The problem is that my parents aren't over it. The tension always ran high when my husband and I hung out with my family. My mom would start arguments with him about stupid things, blame him for me not spending more time with them (they have been pushing me away themselves), saying that he's manipulating me (when that's actually what she's doing), and more. I've confronted them about it, but nothing stopped this.

They came over to celebrate my bday last December (2009) and I got into an argument with them (they lied to me about something). We ended up yelling at each other. My husband came out of the bedroom, told them that they needed to stop yelling at me or he would ask them to leave. My dad then pointed at him and said "F*** you". My husband then said, "Ok, get the hell out of my house." And then my dad attacked him. My dad attacked him three separate times before they left and I was injured in the process.
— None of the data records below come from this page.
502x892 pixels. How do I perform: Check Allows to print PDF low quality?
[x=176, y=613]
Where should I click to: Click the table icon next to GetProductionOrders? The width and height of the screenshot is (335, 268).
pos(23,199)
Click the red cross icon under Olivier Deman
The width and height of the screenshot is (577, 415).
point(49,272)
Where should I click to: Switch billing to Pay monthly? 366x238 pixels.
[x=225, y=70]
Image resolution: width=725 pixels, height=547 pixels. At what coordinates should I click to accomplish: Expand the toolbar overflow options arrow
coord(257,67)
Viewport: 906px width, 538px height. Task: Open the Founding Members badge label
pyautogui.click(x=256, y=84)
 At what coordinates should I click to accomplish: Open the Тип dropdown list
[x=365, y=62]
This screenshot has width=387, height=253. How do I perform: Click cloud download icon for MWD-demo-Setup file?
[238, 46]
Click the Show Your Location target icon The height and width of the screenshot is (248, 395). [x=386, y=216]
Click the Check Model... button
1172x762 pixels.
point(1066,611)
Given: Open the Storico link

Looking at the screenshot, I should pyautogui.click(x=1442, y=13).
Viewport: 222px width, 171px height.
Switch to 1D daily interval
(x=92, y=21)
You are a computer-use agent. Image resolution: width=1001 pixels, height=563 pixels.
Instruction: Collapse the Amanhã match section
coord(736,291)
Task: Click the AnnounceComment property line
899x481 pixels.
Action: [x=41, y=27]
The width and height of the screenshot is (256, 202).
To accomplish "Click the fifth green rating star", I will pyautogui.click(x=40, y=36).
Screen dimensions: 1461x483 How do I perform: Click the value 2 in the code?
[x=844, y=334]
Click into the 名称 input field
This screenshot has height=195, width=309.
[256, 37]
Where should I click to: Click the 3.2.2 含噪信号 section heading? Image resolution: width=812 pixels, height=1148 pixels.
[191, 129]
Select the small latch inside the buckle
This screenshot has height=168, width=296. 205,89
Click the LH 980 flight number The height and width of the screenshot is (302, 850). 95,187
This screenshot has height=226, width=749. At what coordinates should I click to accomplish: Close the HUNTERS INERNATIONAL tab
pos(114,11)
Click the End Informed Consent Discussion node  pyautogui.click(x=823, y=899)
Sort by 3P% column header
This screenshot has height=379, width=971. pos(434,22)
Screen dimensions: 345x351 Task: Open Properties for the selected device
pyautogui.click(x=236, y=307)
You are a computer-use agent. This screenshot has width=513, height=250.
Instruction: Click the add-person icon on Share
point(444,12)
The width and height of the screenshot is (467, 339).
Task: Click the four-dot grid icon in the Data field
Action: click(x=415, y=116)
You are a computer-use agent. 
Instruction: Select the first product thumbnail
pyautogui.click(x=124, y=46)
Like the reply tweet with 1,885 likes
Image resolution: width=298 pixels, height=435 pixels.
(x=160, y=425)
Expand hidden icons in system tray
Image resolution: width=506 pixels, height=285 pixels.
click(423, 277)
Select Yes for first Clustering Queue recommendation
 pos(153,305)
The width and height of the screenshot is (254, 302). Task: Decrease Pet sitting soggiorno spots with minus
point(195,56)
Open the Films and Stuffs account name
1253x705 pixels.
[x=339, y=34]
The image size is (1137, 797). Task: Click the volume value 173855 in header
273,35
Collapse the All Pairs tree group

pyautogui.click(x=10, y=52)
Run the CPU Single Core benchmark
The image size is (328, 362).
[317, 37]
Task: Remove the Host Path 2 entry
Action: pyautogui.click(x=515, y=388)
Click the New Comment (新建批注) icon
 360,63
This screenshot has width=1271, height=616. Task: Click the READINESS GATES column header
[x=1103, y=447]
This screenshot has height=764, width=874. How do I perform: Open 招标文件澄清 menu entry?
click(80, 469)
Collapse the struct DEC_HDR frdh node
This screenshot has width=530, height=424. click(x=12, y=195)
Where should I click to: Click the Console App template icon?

The next day, we thought that they would apologize and things would blow over, but no. I received an email from my ex boyfriend, who I haven't spoken to in almost 3 years, harassing about my "messed up" husband. This is an ex boyfriend that treated me like crap, but my family decided to stay friends with despite my very serious objections. And one of them obviously went and complained to him the night before about MY personal life.

I was livid.

I texted my family and told them that this needed to stop or I would press charges. My mom responded with a voice mail blaming everything that happened the night before on my husband. Yes, she blamed my husband.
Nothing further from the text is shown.